If the Trees Could Talk

05/14/2015 12:58 pm ET | Updated May 14, 2016

"Texas trees bear a strange fruit,
Blood on the leaves and blood on the root,
Brown bodies swingin' in the southern breeze,
Strange fruit hangin' from the pecan trees."

--Adaptation of "Strange Fruit" (first stanza)

"Strange Fruit" is a 1937 poem set to music by teacher and songwriter Abel Meeropol, written in protest against the lynching of African Americans in the South. Two years later, its haunting melody was made famous by jazz legend Billie Holiday. In the original poem's first stanza, the Texas trees are Southern, the brown bodies are Black, and the pecan trees are poplar. This "Texafied" text accompanies an exhibition by San Antonio artist Vincent Valdez, entitled The Strangest Fruit, currently on view at Washington and Lee University's Staniar Gallery through May 29.

The Strangest Fruit is composed of nine stunning, life-sized paintings of Tejanos hanging against dramatic white canvasses. Valdez posed his friends and brother to safely simulate body contortions in hanging positions, some of which mirror vintage photos of actual lynchings. Valdez notes that the series is inspired by the lost—and often erased—history of lynched Mexicans and Mexican Americans in this country from the late 1800s into the 1930s. Not surprisingly, the actual number of lynched Mexicans is difficult to find. Conservative documentation reveals at least 547 victims of this vicious form of racialized, ritualized murder. Direct economic competition and racial prejudice, set in Wild West lawlessness, produced the convenient and volatile mix necessary to justify this dispassionate malice. This historical erasure is succinctly contextualized in a must-read New York Times article, "When Americans Lynched Mexicans," by William D. Carrigan and Clive Webb.

In Valdez's work, the lynched victims appear in quotidian dress (e.g., work clothes, basketball jersey, Stetson hat, tattoos, etc.), providing a compelling metaphor for the oppression faced by many working-class Latinos in the United States today. This collapse of the distinction between past and present is incisively fleshed out in "The Noose, the Hoodie and the State," an essay by civil rights attorney Juan Cartagena, which appears in the thoughtful bilingual exhibition catalogue produced by Washington and Lee. Cartagena begins his interrogation, "In what ways is the state operating to literally and figuratively exterminate the potential of young Latinos today?" Today, as in the past, Latinos face volatile challenges. In addition to economic competition and racial prejudice, challenges now include the blunt and nuanced impacts of the perpetual war on drugs, contemporized racial profiling, the criminalization of both Latino immigrants and Latino youth, and the United States' ranking as the world's top jailer. According to Cartagena, "Imprisonment is a social tool here and the punishment industry is an economic force (an $80-billion annual fixture) fed and nurtured by a country that governs through crime." Readers should not be shy in contacting Staniar Gallery Director Clover Archer Lyle for a copy of the catalogue. It is well worth the effort.

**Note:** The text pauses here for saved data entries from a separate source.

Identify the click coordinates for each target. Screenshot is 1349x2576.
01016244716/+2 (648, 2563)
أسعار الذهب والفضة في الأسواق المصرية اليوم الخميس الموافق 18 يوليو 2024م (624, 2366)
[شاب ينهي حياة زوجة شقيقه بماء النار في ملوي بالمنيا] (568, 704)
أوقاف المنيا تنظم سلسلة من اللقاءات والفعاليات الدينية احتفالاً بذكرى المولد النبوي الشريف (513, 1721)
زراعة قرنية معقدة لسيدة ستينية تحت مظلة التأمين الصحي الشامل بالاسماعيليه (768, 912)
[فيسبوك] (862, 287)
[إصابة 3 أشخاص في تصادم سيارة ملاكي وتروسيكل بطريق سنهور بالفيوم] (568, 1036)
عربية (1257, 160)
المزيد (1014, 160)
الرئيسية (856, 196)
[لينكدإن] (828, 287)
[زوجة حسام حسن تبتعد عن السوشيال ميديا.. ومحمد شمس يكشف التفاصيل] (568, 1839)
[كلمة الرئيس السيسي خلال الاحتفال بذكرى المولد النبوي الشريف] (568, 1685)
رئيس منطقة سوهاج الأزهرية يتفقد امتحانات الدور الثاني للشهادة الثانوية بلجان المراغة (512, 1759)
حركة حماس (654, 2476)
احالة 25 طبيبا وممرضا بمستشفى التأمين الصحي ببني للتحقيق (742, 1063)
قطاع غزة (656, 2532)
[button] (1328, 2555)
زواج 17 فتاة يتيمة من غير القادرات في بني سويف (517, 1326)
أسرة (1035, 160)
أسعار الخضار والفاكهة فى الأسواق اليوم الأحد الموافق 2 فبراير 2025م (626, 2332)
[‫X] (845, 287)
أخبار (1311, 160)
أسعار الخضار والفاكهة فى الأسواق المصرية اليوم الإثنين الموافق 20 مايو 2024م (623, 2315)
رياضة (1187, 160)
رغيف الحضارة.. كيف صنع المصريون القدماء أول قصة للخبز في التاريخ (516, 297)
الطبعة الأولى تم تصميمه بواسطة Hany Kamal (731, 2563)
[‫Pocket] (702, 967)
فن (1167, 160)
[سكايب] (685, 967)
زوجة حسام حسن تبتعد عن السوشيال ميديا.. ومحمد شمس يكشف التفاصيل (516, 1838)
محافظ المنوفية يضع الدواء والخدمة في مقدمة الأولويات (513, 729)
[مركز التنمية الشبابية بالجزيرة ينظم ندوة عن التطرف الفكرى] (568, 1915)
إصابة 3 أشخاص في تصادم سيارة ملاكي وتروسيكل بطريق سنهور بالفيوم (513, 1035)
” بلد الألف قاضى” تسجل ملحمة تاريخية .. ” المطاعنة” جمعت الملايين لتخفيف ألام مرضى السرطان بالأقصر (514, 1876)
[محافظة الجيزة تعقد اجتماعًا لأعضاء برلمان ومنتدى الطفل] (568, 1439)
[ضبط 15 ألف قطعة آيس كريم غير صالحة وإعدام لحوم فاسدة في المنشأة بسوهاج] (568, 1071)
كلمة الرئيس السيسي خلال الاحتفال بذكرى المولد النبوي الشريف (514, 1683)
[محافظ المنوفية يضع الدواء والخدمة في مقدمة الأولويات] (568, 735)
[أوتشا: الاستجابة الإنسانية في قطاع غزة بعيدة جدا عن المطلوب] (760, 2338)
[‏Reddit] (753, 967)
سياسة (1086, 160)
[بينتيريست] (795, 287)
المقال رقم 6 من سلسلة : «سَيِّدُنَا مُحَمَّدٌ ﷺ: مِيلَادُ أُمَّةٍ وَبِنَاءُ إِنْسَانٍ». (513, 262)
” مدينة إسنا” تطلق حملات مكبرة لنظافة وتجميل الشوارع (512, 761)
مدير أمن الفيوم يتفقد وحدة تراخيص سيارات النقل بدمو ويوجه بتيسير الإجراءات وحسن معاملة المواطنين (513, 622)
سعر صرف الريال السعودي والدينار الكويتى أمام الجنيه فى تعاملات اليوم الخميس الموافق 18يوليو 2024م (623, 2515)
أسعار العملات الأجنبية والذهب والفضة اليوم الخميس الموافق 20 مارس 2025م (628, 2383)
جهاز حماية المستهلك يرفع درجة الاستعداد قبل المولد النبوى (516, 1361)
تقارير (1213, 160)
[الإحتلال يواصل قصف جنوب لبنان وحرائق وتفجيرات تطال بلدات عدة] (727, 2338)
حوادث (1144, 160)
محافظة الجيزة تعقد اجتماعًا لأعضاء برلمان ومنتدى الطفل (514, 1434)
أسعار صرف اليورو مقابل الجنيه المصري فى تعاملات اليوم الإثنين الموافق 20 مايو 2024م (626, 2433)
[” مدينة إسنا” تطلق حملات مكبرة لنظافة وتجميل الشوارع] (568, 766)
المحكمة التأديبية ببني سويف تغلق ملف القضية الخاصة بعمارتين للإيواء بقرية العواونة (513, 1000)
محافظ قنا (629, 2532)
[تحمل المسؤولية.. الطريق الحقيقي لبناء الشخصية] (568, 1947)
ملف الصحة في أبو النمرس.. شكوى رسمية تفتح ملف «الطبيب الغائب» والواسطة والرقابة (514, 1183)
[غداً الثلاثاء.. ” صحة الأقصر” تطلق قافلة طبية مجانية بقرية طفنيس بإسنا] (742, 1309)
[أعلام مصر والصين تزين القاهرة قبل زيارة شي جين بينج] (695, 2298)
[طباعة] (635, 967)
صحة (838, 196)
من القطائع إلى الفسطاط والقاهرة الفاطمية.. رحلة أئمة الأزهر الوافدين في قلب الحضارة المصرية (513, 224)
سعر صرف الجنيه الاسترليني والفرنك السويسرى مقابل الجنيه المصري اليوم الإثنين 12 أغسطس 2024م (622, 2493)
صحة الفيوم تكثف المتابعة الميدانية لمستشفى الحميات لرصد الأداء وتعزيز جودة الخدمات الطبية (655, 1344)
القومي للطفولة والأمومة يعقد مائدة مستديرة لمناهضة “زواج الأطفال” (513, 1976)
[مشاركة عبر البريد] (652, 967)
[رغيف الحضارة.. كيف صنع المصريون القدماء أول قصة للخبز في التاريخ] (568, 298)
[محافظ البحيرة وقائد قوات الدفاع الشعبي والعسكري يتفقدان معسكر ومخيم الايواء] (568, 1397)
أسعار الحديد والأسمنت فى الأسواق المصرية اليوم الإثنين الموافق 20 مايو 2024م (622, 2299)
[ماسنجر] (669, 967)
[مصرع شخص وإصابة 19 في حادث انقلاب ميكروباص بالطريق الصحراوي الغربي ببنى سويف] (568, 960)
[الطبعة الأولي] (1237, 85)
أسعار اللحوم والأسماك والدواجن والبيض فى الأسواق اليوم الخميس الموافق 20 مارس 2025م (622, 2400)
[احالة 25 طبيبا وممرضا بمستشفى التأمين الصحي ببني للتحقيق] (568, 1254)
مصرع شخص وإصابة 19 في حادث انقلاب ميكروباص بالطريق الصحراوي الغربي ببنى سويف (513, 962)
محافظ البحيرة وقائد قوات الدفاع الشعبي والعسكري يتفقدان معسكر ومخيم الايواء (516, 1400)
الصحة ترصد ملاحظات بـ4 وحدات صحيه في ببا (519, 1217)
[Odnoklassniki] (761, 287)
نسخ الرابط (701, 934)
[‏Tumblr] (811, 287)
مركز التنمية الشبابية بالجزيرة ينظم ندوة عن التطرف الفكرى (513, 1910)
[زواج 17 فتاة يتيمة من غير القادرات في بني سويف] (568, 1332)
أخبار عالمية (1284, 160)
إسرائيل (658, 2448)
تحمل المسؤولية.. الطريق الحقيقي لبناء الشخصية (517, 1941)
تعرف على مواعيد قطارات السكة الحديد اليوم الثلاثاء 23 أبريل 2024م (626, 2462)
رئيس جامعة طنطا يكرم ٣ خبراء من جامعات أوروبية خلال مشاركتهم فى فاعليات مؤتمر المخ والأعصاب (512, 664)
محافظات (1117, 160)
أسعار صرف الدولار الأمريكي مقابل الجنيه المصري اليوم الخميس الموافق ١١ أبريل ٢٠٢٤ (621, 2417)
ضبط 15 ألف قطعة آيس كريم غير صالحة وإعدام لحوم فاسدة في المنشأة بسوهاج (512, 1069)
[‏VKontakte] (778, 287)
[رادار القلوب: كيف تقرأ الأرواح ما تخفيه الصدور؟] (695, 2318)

Over the years, I have seen multiple exhibitions depicting the lynching of African Americans. It is always a gut-wrenching experience to come to terms with the legacy of over 4,000 brutally lost Black innocents. In telling this painful story, history curators have many resources from which to draw, prominent among them "Lynching in America: Confronting the Legacy of Racial Terror," a report issued by the Equal Justice Initiative of Montgomery, Alabama. As for curators examining the legacy of Mexican lynchings, the archive is less definite, making Valdez's exhibition and catalogue all the more useful and timely.

As a viewer of art refracting history, sometimes your mind and gut lead you away from the art itself. Such is not the case with Valdez's work. He is a masterful painter, immensely thoughtful and craftsman-like. On The Strangest Fruit, Cartagena adds, "Each suspended Latino body metaphorically represents hundreds of thousands of lives lost, of the potential of Latino youth, and of lost productivity to the country. Valdez cements this imagery in the mind of the viewer...." Through his vivid paintings and artistic statement, Valdez guides us fluidly from the present to the past and back again, creating an awareness of a forgotten, violent pox on this country's history.

Abel Meeropol concludes his eerie poem:

Here is a fruit for the crows to pluck,
For the rains to gather, for the wind to suck,
For the sun to rot, for a tree to drop,
Here is a strange and bitter crop.

In The Strangest Fruit, Vincent Valdez not only gives us dazzling art at which to marvel but provides us with a contemporary lens through which to contextualize history and, more importantly, critically examine the pressing conditions impacting our community today.

Readers will be pleased to know that Valdez's work will be included in an upcoming exhibition at the National Portrait Gallery, entitled The Face of Battle: Americans at War, opening on April 7, 2017.